[START The records]

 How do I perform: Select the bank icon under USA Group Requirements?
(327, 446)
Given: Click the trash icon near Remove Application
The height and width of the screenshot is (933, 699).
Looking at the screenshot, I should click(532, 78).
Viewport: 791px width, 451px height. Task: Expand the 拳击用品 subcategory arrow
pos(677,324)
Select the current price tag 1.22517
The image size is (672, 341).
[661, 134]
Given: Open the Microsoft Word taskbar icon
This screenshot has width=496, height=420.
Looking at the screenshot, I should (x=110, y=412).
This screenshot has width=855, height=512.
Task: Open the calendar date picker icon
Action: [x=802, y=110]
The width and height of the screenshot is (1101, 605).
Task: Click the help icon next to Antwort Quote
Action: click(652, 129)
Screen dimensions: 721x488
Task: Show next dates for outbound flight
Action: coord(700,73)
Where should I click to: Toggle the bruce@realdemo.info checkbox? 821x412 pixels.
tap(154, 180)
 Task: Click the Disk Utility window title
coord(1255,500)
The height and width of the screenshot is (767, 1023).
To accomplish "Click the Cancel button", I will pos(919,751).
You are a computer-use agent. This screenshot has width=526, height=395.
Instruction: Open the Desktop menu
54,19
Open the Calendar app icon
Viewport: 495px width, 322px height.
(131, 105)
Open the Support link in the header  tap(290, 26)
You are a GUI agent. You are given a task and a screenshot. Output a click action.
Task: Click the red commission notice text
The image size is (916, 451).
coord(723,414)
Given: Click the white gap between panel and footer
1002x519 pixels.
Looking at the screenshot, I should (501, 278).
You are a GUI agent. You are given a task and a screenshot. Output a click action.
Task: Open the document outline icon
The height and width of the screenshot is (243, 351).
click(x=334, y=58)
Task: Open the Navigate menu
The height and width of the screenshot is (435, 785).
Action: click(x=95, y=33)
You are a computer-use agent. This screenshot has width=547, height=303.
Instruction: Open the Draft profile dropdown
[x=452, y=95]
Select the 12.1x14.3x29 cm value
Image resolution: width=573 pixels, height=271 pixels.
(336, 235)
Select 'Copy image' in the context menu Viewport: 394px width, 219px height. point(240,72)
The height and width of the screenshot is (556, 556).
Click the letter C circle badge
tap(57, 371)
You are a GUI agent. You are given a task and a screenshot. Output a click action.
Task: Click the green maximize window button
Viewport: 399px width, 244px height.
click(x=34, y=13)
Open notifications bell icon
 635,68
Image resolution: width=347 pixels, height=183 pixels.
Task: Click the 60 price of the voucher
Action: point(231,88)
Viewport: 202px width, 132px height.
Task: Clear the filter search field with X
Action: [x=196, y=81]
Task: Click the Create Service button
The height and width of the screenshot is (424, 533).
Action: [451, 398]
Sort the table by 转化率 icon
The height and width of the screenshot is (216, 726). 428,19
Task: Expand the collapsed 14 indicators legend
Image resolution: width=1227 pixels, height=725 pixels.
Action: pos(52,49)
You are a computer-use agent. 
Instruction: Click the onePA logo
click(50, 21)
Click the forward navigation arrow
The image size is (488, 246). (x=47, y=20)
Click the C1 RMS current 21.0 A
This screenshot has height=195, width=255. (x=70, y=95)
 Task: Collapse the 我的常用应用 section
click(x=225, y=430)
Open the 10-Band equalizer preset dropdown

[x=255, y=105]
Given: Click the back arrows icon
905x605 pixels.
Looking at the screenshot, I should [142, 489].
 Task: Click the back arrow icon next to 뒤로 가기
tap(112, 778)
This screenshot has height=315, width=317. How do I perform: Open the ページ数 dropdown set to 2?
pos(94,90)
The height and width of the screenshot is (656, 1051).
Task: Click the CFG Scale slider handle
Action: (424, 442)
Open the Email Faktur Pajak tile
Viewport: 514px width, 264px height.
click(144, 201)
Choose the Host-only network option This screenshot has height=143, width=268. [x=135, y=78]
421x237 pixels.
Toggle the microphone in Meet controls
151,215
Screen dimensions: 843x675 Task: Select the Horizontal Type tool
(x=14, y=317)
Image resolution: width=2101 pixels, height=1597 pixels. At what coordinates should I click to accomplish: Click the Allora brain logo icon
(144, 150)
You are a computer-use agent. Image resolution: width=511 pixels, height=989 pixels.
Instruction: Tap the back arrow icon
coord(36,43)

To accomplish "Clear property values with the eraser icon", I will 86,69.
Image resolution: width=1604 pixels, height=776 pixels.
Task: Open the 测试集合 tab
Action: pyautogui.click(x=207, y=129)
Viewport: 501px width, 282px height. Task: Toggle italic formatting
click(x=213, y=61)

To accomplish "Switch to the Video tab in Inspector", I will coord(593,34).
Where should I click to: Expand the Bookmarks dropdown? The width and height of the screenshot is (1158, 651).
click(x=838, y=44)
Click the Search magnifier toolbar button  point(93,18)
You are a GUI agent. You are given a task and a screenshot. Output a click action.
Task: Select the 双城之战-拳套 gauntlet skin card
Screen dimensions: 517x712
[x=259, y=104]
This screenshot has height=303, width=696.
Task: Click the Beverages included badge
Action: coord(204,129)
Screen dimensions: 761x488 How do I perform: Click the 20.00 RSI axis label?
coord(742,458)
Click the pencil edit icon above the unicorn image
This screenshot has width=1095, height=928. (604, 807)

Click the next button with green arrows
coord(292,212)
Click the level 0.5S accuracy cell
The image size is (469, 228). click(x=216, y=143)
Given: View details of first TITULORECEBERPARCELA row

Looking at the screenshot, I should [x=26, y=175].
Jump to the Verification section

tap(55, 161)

[END The records]

- [Problem details]: Rewrite all the items above, changing "Disk Utility" to "Terminal" and leaving everything else as it is.

- [Answer for the task]:
 How do I perform: Select the bank icon under USA Group Requirements?
(327, 446)
Given: Click the trash icon near Remove Application
The height and width of the screenshot is (933, 699).
Looking at the screenshot, I should click(532, 78).
Viewport: 791px width, 451px height. Task: Expand the 拳击用品 subcategory arrow
pos(677,324)
Select the current price tag 1.22517
The image size is (672, 341).
[661, 134]
Given: Open the Microsoft Word taskbar icon
This screenshot has width=496, height=420.
Looking at the screenshot, I should (x=110, y=412).
This screenshot has width=855, height=512.
Task: Open the calendar date picker icon
Action: [x=802, y=110]
The width and height of the screenshot is (1101, 605).
Task: Click the help icon next to Antwort Quote
Action: click(652, 129)
Screen dimensions: 721x488
Task: Show next dates for outbound flight
Action: coord(700,73)
Where should I click to: Toggle the bruce@realdemo.info checkbox? 821x412 pixels.
tap(154, 180)
 Task: Click the Terminal window title
coord(1255,500)
The height and width of the screenshot is (767, 1023).
To accomplish "Click the Cancel button", I will pos(919,751).
You are a computer-use agent. This screenshot has width=526, height=395.
Instruction: Open the Desktop menu
54,19
Open the Calendar app icon
Viewport: 495px width, 322px height.
(131, 105)
Open the Support link in the header  tap(290, 26)
You are a GUI agent. You are given a task and a screenshot. Output a click action.
Task: Click the red commission notice text
The image size is (916, 451).
coord(723,414)
Given: Click the white gap between panel and footer
1002x519 pixels.
Looking at the screenshot, I should (501, 278).
You are a GUI agent. You are given a task and a screenshot. Output a click action.
Task: Open the document outline icon
The height and width of the screenshot is (243, 351).
click(x=334, y=58)
Task: Open the Navigate menu
The height and width of the screenshot is (435, 785).
Action: click(x=95, y=33)
You are a computer-use agent. This screenshot has width=547, height=303.
Instruction: Open the Draft profile dropdown
[x=452, y=95]
Select the 12.1x14.3x29 cm value
Image resolution: width=573 pixels, height=271 pixels.
(336, 235)
Select 'Copy image' in the context menu Viewport: 394px width, 219px height. point(240,72)
The height and width of the screenshot is (556, 556).
Click the letter C circle badge
tap(57, 371)
You are a GUI agent. You are given a task and a screenshot. Output a click action.
Task: Click the green maximize window button
Viewport: 399px width, 244px height.
click(x=34, y=13)
Open notifications bell icon
 635,68
Image resolution: width=347 pixels, height=183 pixels.
Task: Click the 60 price of the voucher
Action: point(231,88)
Viewport: 202px width, 132px height.
Task: Clear the filter search field with X
Action: [x=196, y=81]
Task: Click the Create Service button
The height and width of the screenshot is (424, 533).
Action: [451, 398]
Sort the table by 转化率 icon
The height and width of the screenshot is (216, 726). 428,19
Task: Expand the collapsed 14 indicators legend
Image resolution: width=1227 pixels, height=725 pixels.
Action: pos(52,49)
You are a computer-use agent. 
Instruction: Click the onePA logo
click(50, 21)
Click the forward navigation arrow
The image size is (488, 246). (x=47, y=20)
Click the C1 RMS current 21.0 A
This screenshot has height=195, width=255. (x=70, y=95)
 Task: Collapse the 我的常用应用 section
click(x=225, y=430)
Open the 10-Band equalizer preset dropdown

[x=255, y=105]
Given: Click the back arrows icon
905x605 pixels.
Looking at the screenshot, I should [142, 489].
 Task: Click the back arrow icon next to 뒤로 가기
tap(112, 778)
This screenshot has height=315, width=317. How do I perform: Open the ページ数 dropdown set to 2?
pos(94,90)
The height and width of the screenshot is (656, 1051).
Task: Click the CFG Scale slider handle
Action: (424, 442)
Open the Email Faktur Pajak tile
Viewport: 514px width, 264px height.
click(144, 201)
Choose the Host-only network option This screenshot has height=143, width=268. [x=135, y=78]
421x237 pixels.
Toggle the microphone in Meet controls
151,215
Screen dimensions: 843x675 Task: Select the Horizontal Type tool
(x=14, y=317)
Image resolution: width=2101 pixels, height=1597 pixels. At what coordinates should I click to accomplish: Click the Allora brain logo icon
(144, 150)
You are a computer-use agent. Image resolution: width=511 pixels, height=989 pixels.
Instruction: Tap the back arrow icon
coord(36,43)

To accomplish "Clear property values with the eraser icon", I will 86,69.
Image resolution: width=1604 pixels, height=776 pixels.
Task: Open the 测试集合 tab
Action: pyautogui.click(x=207, y=129)
Viewport: 501px width, 282px height. Task: Toggle italic formatting
click(x=213, y=61)

To accomplish "Switch to the Video tab in Inspector", I will coord(593,34).
Where should I click to: Expand the Bookmarks dropdown? The width and height of the screenshot is (1158, 651).
click(x=838, y=44)
Click the Search magnifier toolbar button  point(93,18)
You are a GUI agent. You are given a task and a screenshot. Output a click action.
Task: Select the 双城之战-拳套 gauntlet skin card
Screen dimensions: 517x712
[x=259, y=104]
This screenshot has height=303, width=696.
Task: Click the Beverages included badge
Action: coord(204,129)
Screen dimensions: 761x488 How do I perform: Click the 20.00 RSI axis label?
coord(742,458)
Click the pencil edit icon above the unicorn image
This screenshot has width=1095, height=928. (604, 807)

Click the next button with green arrows
coord(292,212)
Click the level 0.5S accuracy cell
The image size is (469, 228). click(x=216, y=143)
Given: View details of first TITULORECEBERPARCELA row

Looking at the screenshot, I should [x=26, y=175].
Jump to the Verification section

tap(55, 161)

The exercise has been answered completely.